La Procura chiede i rinvii a giudizio per due 52enni di Monteodorisio e per un 54enne di Termoli Incastrati dai filmati delle telecamere di sorveglianza. Ora i titolari si costituiscono parte civile

VASTO. Rapina, violenza, minacce, porto abusivo di arma e diversi altri capi di imputazione. È lungo l’elenco dei reati contestati a G.P., una donna di 52 anni di Monteodorisio, e a G.Z., 52enne di origine romena anche lui residente a Monteodorisio. Il procuratore di Vasto, Giampiero Di Florio, ha chiesto il rinvio a giudizio per entrambi e questa mattina è in programma l’udienza preliminare. Tre i locali cittadini che, stando alle indagini dei carabinieri, i due avrebbero rapinato: il bar Ferrari in piazza Fiume, il bar Totalino in via del Porto, la macelleria Di Nanno sulla circonvallazione Istoniense. G. Z. è accusato anche di indebite transazioni con una carta di credito provento di rapina. Insieme ai due, comparirà davanti al gip anche L.J.C., 54 anni di Termoli: avrebbe collaborato con i due acquistando un cellulare provento di rapina.

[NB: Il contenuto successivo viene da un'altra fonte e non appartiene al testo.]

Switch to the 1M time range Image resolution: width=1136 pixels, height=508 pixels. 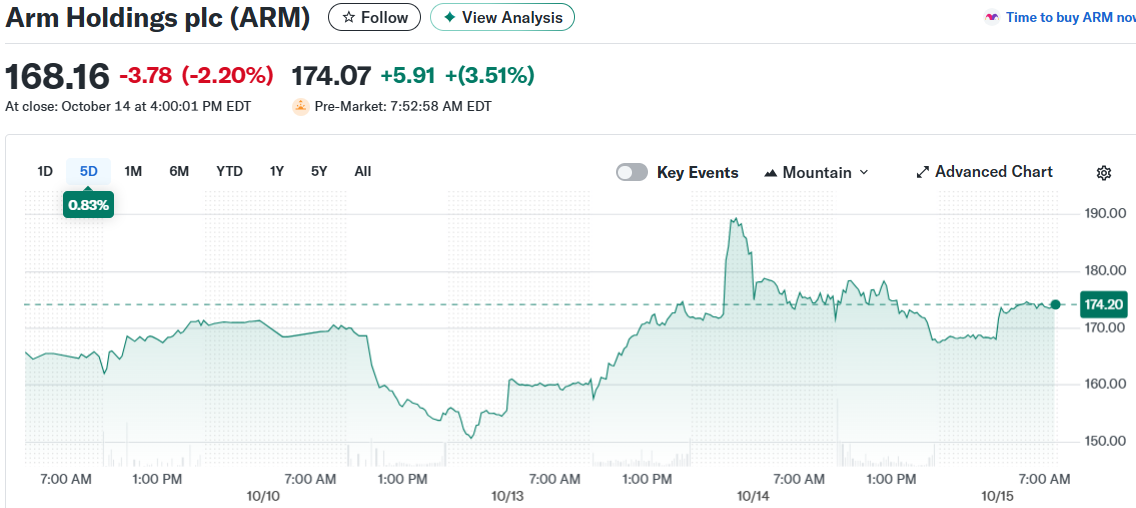click(133, 171)
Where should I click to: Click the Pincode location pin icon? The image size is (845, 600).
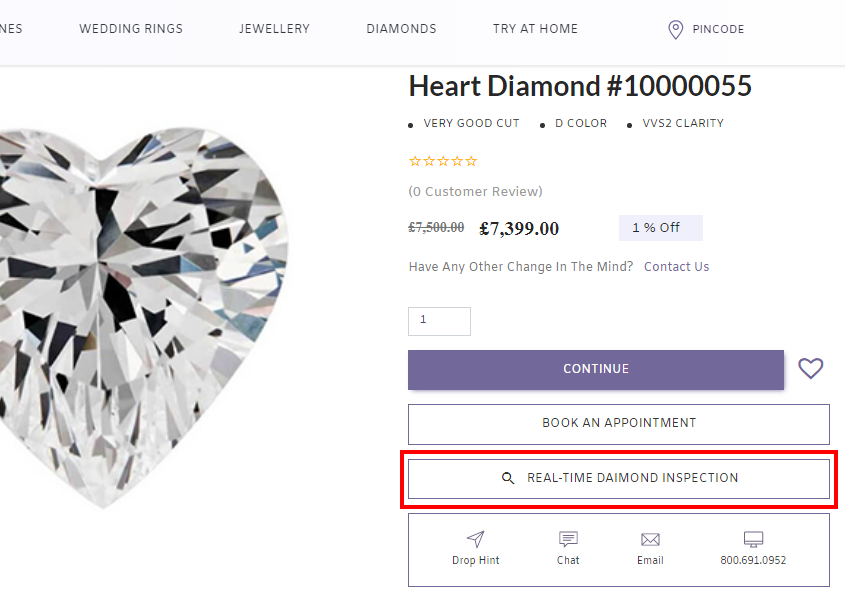pos(675,29)
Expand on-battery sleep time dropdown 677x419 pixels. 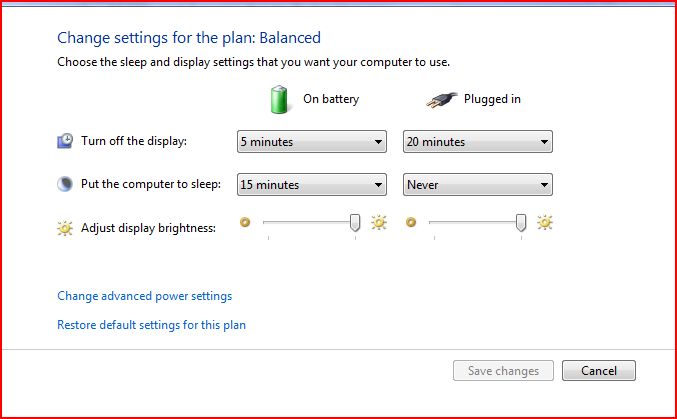click(312, 184)
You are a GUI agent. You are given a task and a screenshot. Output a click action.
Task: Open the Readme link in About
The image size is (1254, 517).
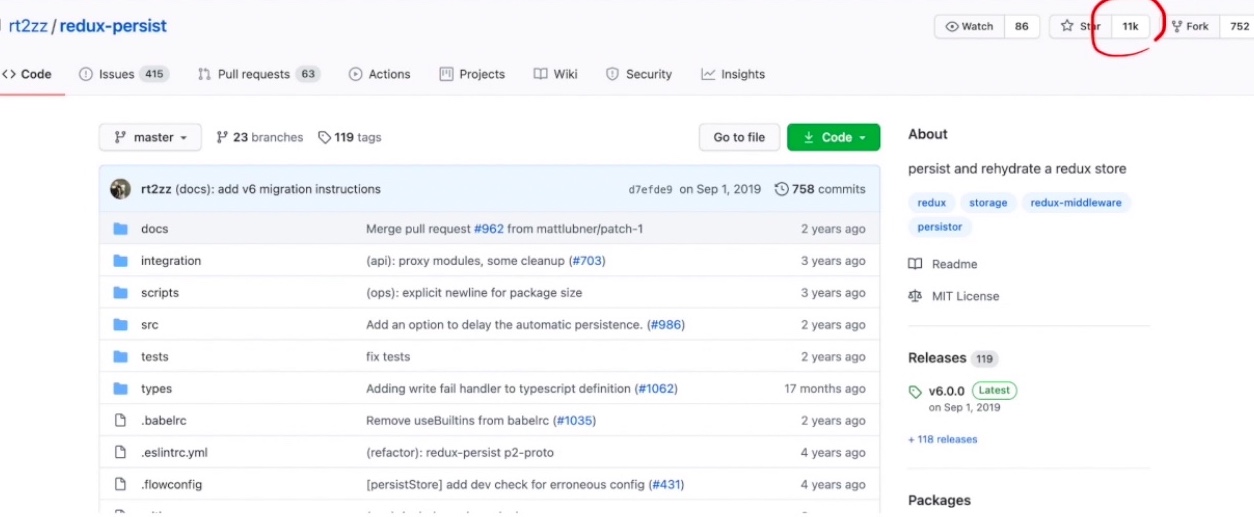954,264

Le rapine furono messe a segno fra novembre 2018 e febbraio 2019. La città era sprofondata nel terrore: il modus operandi era violento. Il titolare del bar Ferrari fu immobilizzato da due persone armate e poi buttato a terra: subito dopo uno dei rapinatori gli misero sul viso un panno intriso di sostanza narcotizzante. Durante il colpo al Totalino, i rapinatori, dopo aver puntato una pistola contro la titolare, spararono un colpo in aria prima di impossessarsi del registratore di cassa e della borsa della commerciante. Anche il titolare della macelleria Di Nanno si vide puntare contro una pistola.

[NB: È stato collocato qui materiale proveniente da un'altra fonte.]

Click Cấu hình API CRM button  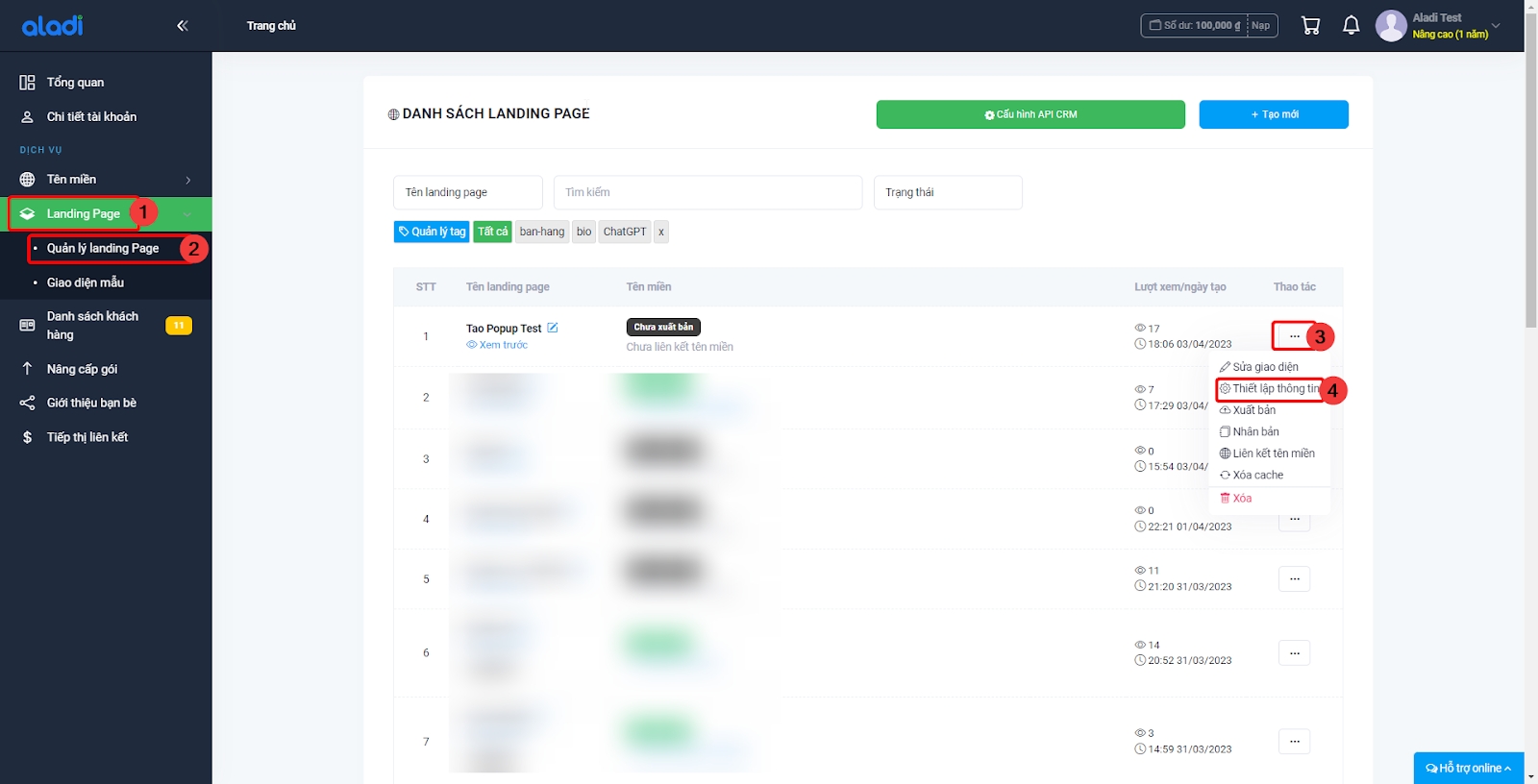tap(1029, 114)
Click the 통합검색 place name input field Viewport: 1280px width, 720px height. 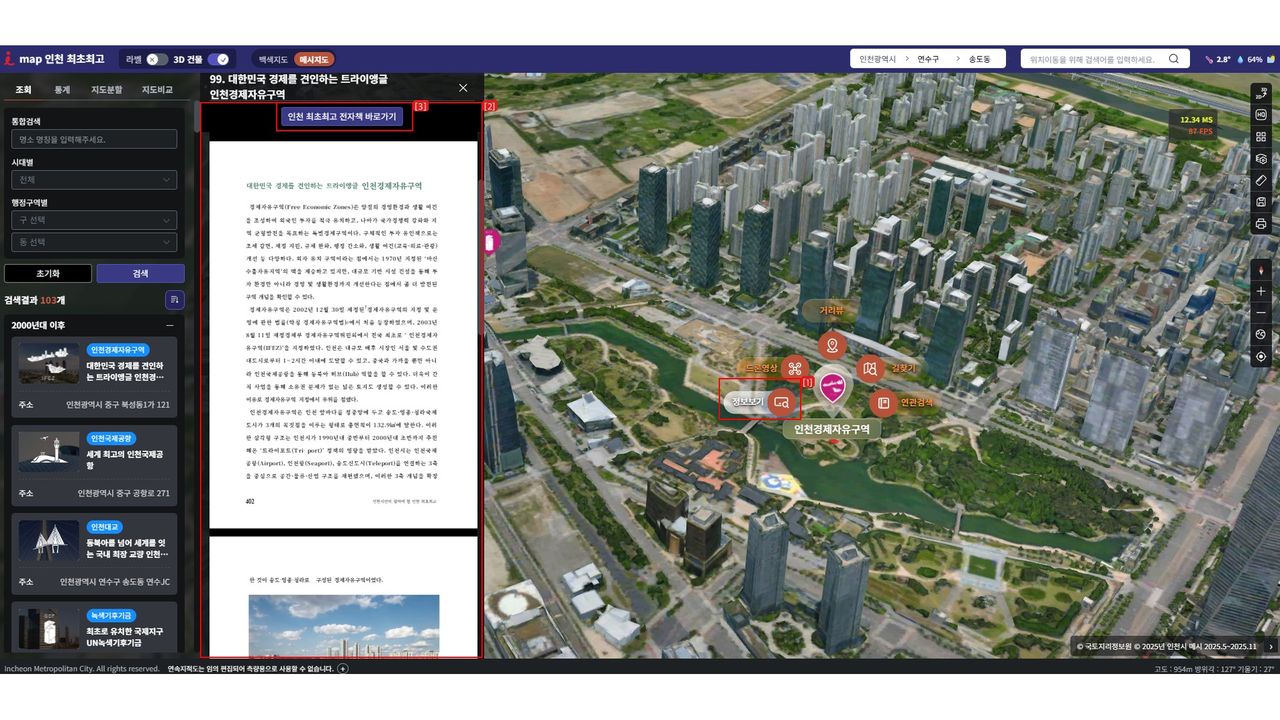(94, 140)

L’identificazione dei presunti rapinatori avvenne grazie alla collaborazione dei cittadini che avvisarono il 112 in occasione del colpo alla macelleria. Contestualmente, le immagini della videosorveglianza indirizzarono gli investigatori verso una pista ben precisa: le telecamere ripresero i rapinatori in fuga su una Grande Punto grigia che apparteneva a G.P..
Oggi il caso approderà in aula: importanti saranno le dichiarazioni delle vittime che hanno deciso di costituirsi parte civile. Uno dei legali che le rappresenta è l’avvocato Alessandro Orlando. I carabinieri hanno indagato a lungo su G.P. e G.Z.. A inchiodarli sono stati diversi testimoni e le immagini delle telecamere. Quando i carabinieri il 7 febbraio 2019 bussarono alla loro porta, entrambi, nelle rispettive abitazioni, stavano tentando di distruggere delle prove. Addosso avevano ancora gli abiti indossati per la rapina. Nel corso della perquisizione estesa all’auto della donna ripresa sul luogo della rapina alla macelleria Di Nanno, i carabinieri recuperarono la pistola scacciacani , un passamontagna, giubbotti e guanti utilizzati nei raid.